Aim of the task -
Look through the entries below for the line with "Task: Click the large amazon.com page title" and the line with "Screen dimensions: 360x240", then give again exactly those two lines and all lines between them, minus the pictures.

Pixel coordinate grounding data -
──────────
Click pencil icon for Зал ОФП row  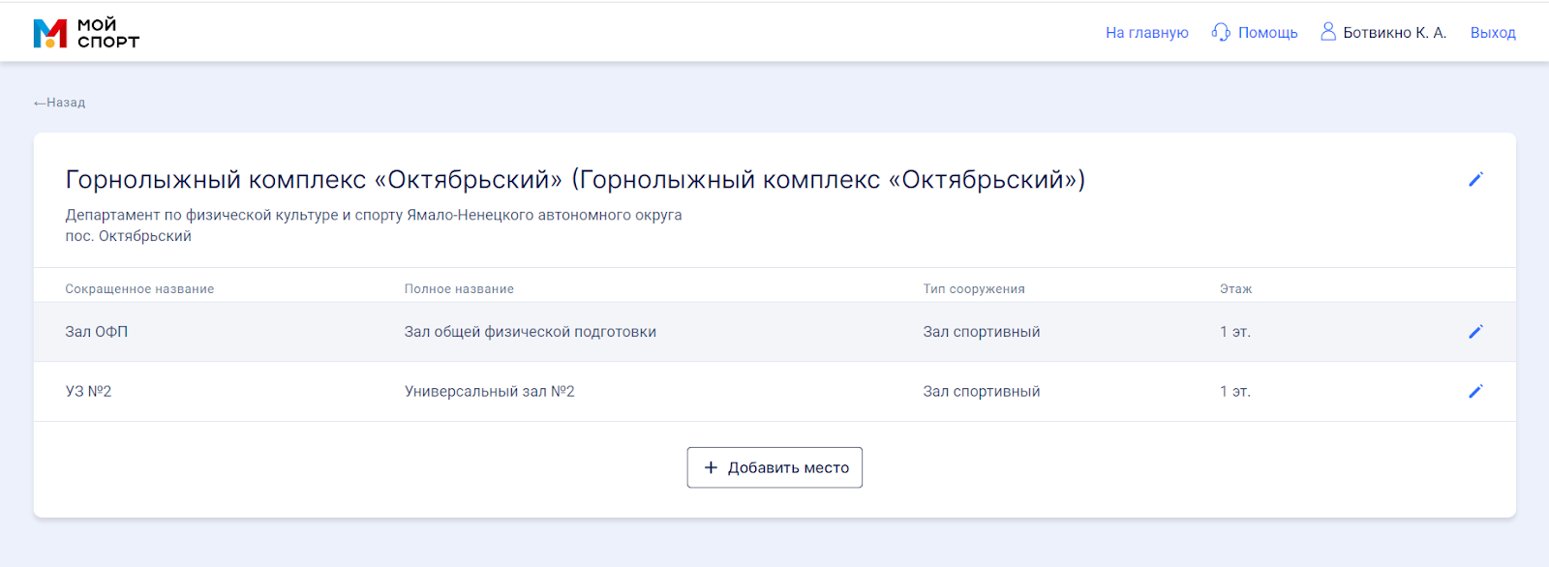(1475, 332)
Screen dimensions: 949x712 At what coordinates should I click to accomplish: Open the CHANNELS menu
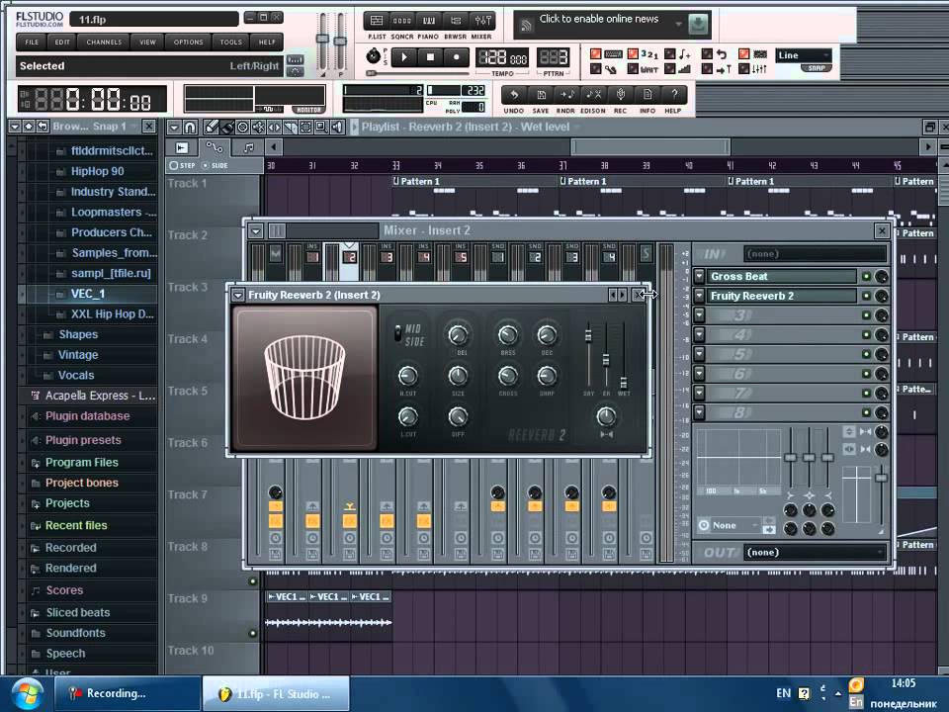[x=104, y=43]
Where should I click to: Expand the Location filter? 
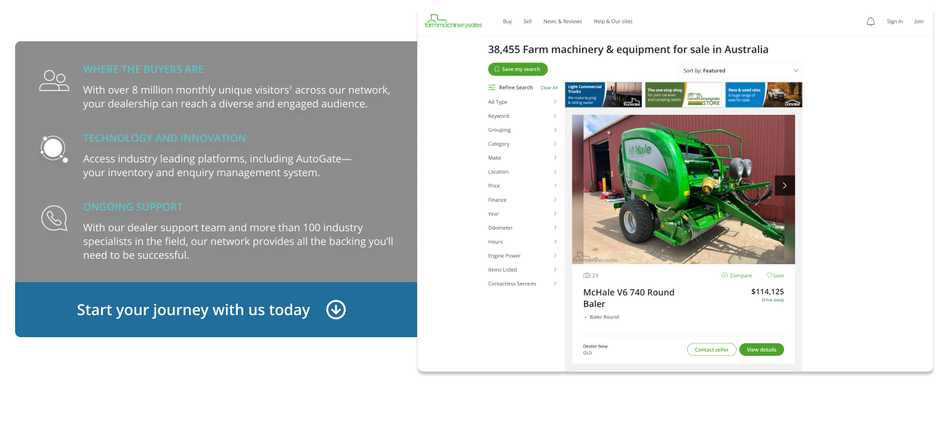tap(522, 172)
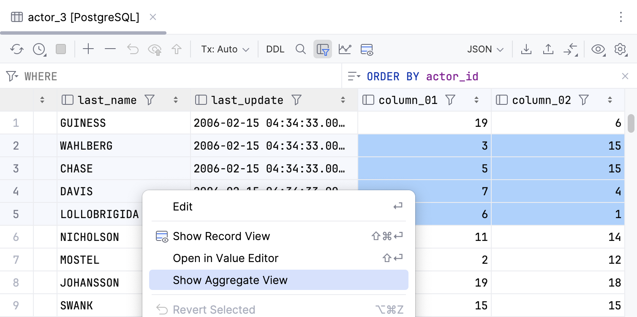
──────────
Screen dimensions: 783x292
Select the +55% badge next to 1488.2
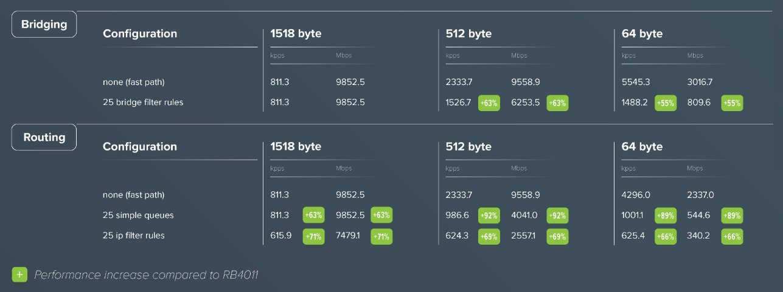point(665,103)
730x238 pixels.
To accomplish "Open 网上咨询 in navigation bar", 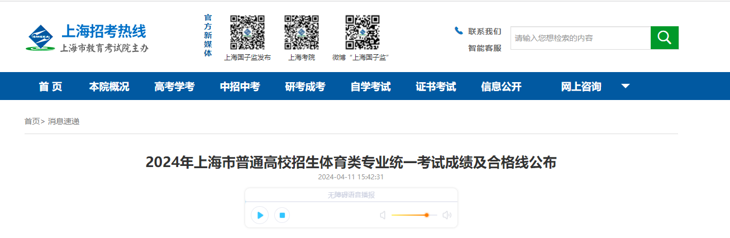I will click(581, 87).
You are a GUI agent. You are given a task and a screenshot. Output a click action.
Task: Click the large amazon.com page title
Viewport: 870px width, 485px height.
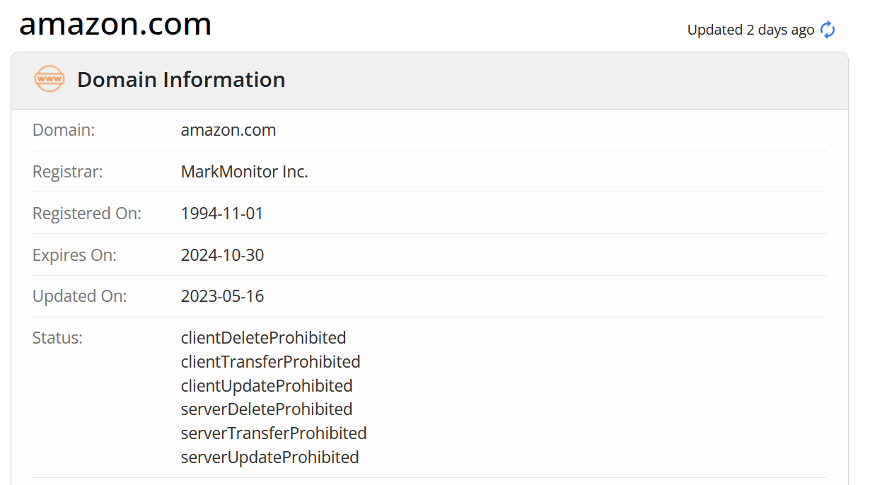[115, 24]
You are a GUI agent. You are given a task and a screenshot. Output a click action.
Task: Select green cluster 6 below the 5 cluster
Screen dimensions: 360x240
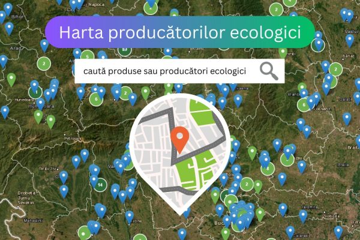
──────────
Solved problem -
Task: Click the large amazon.com page title
Viewport: 870px width, 485px height.
[115, 24]
You are a GUI agent. You are given a task and a screenshot. Output a click action.
Task: Select green cluster 6 below the 5 cluster
Screen dimensions: 360x240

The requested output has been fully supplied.